#!/usr/bin/env python

# ----------------------------------------------------------------------------------- 
#
#  Python/ROOT macro for illustration of the Central Limit Theorem (CLT).
#
#  Random numbers from different distributions (but with RMS = 1) are added to a sum,
#  and many such sums are plottet. As it turns out (and as dictated by the CLT),
#  their distribution turns about to be Gaussian.
#  The example also illutrates how widths (and therefore uncertainties) are added in
#  quadrature, as one has to divide the sum by the square root of the number of random
#  numbers that went into the sum in order to get a Gaussian of unit width (when using
#  random numbers of unit width, i.e.
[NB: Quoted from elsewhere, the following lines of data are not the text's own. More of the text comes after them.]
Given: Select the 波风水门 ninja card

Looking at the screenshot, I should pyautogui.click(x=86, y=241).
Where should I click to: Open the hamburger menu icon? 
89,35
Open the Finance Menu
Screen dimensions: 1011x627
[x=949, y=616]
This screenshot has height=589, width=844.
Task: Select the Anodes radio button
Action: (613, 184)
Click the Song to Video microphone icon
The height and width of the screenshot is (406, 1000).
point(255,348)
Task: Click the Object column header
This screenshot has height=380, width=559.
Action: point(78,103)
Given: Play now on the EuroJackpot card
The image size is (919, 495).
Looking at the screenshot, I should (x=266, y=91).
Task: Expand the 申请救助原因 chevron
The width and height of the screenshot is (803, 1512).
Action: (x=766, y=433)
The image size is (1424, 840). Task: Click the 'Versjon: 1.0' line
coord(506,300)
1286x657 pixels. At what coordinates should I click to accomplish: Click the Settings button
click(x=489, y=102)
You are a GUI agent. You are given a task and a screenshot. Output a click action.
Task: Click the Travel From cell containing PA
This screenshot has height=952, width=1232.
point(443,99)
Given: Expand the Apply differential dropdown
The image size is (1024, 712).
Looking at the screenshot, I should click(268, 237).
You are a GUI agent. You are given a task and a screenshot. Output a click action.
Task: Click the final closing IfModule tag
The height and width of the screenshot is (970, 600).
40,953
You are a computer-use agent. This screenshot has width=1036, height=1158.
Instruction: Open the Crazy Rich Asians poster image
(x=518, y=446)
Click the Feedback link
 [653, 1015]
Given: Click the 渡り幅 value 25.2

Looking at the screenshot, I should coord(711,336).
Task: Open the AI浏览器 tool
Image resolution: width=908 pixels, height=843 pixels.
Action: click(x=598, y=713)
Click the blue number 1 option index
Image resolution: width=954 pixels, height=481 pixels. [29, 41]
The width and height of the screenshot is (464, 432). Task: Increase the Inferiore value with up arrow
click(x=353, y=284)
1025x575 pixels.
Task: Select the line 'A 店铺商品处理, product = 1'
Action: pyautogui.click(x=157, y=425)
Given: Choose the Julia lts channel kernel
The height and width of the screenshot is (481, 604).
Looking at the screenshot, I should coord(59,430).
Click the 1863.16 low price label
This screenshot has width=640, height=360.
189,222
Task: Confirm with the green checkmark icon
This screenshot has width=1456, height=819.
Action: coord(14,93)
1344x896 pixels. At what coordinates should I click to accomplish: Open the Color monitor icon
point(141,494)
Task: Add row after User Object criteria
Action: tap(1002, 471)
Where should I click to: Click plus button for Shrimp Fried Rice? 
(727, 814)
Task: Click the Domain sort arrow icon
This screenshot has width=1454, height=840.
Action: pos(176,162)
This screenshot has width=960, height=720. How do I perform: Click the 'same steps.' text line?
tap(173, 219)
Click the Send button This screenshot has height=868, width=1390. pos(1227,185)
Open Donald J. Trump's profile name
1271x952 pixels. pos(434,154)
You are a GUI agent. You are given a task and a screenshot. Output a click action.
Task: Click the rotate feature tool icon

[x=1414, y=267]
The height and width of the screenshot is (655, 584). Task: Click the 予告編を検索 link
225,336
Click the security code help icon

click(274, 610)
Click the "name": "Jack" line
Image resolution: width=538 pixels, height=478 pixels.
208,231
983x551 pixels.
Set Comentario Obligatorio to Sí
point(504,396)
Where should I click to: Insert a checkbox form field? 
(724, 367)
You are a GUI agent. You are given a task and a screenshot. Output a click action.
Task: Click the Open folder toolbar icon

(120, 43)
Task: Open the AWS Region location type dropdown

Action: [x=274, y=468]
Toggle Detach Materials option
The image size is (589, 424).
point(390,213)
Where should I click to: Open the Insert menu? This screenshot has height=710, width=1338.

RMS = 1).
#
#  For more information on the Central Limit Theorem, see:
#    R. Barlow: page 49
#    G. Cowan: page 33
#    http://en.wikipedia.org/wiki/Central_limit_theorem
#
#  Run this macro by:
#    From prompt: > ./CentralLimit.py
#  
#  Result in file results.root, displayed by:
#    In prompt: > root -l results.root
#    Followed by (in ROOT): TBrowser a (use mouse from there)
#
#  Author: Troels C. Petersen (NBI)
#  Email:  petersen@nbi.dk
#  Date:   11th of November 2016
#
#  ----------------------------------------------------------------------------------- //

from ROOT import *
import math

gROOT.Reset()

# Set the showing of statistics and fitting results (0 means off, 1111 means all on):
gStyle.SetOptStat(1111)
gStyle.SetOptFit(1111)

r = TRandom3()                        # Random number generator
Nexperiments = 1000                   # Number of sums produced
Nuniform     = 10                     # Number of uniform numbers used in sum
Nexponential =  0                     # Number of exponential numbers used in sum
Ncauchy      =  0                     # Number of cauchy numbers used in sum

pi = 3.14159265358979323846264338328  # Selfexplanatory!!!
pi = TMath.Pi()                       # Another way of doing it - probably better!

verbose = True                        # Print some numbers or not?
Nverbose = 10                         # If so, how many?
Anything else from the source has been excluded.